Накануне того дня, когда они решили идти на дело, Салакин ухитрился стянуть где-то медную кастрюлю и утюг, продал их за восемь гривен торговцу старым железом, и теперь у него в кармане лежал полтинник.
— Ежели бы попался нам по дороге кто-нибудь на лошади, да подвёз бы нас, — сказал Салакин. — А то мы к ночи не поспеем, — сорок вёрст с лишком тут! Можно бы даже по пятаку с рыла дать, кабы подвёз…
Снег валился на головы им, падал на щёки, залепил глаза, лёг на плечи белыми эполетами, приставал к ногам. Вокруг них и над ними безмолвно кипела белая каша, и они ничего не видели впереди себя. Ванюшка шёл, молча понурив голову, как старая, больная лошадь, которую ведут на живодёрню, а живой, словоохотливый Салакин оглядывался вокруг и болтал, не умолкая.
— Сколько прошли! А что впереди — не разберёшь! Экий снег… Оно, положим, снег нам на руку, — следов не будет… Ежели бы он так всё и валил! Только при нём поджигать неловко! Ничего, видно, на свете такого не бывает, которое со всех сторон — и так и эдак — хорошо было бы…
Хлопья снега становились мельче, суше и уже падали на землю не прямо и медленно, а стали кружиться в воздухе тревожно, суетливо и ещё более густо. Вдруг из них выступило тяжёлой тёмной кучей покосившееся набок здание, точно вдавленное в землю тяжёлыми сугробами на его крыше.
— Это Фокины дворики, — сказал Салакин. — Мы, давай, в кабак зайдём, выпьем по стаканчику…
— Надо, — согласился Ванюшка, вздрагивая всем телом.
У кабака неподвижно стояли две лошади, запряжённые в дровни. Маленькие, лохматые, они уныло смотрели кроткими глазами, смахивая снег с ресниц. Некрашеные дуги были пропитаны какой-то чёрной пылью.
— Ага, угольщик! — сказал Салакин. — Вот кабы по пути нам…
И на самом деле, в кабаке за столиком у окна сидел молодой парень и пил пиво. Ванюшке бросился в глаза длинный смешной нос на худом лице, покрытом чёрными пятнами. Угольщик сидел на стуле важно, развалившись, широко расставив ноги, и пил из стакана медленными глотками, а когда выпил, то закашлялся, затрясся весь и сразу потерял всю важность своей осанки.

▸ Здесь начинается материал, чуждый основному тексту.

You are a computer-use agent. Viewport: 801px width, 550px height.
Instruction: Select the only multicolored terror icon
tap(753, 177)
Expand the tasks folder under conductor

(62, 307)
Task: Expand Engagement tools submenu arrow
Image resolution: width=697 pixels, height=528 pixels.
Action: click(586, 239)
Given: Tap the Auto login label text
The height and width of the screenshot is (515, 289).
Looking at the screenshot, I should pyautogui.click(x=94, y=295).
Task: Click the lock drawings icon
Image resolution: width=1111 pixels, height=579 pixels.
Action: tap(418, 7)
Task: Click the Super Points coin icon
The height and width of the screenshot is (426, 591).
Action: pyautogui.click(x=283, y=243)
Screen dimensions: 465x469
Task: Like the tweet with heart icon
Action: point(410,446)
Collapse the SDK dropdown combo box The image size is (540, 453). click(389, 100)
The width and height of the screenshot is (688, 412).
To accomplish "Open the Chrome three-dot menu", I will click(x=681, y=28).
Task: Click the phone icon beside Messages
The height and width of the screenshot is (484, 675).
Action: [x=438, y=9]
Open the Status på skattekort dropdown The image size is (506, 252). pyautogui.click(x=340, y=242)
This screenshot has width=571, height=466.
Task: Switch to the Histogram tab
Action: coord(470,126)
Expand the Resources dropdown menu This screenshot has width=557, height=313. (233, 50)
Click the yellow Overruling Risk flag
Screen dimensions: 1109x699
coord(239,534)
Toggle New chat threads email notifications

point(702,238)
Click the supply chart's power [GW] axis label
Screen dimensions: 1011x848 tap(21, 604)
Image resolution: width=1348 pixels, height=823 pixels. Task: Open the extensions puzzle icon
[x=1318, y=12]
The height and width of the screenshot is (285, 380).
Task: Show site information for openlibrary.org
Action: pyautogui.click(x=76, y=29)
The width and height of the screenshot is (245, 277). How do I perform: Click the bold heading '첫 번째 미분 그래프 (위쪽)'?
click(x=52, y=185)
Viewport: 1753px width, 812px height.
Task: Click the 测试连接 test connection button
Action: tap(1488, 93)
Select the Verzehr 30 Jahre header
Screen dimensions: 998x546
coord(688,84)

Ванюшка подошёл к стойке, проглотил стакан пахучей и горькой водки и мигнул Салакину на угольщика.
— В город едешь, молодец? — спросил Салакин, подходя к угольщику.
Тот посмотрел на него и глухим голосом ответил:
— Мы в город порожнем не ездим.
— Стало быть, из города!
— А тебе что?
— Мне-то? А вот мы с товарищем идём в Борисово, — на маслобойку порядились. Подвези немного, коли по пути!
Парень осмотрел Салакина, потом Ванюшку, налил себе пива и, вылавливая пальцем кусочек пробки из стакана, кратко ответил:
— Нам не рука.
— Подвези, будь другом! Мы тебе по пятачку бы…
— Мы не нуждаемся, — сказал парень, не глядя на Салакина.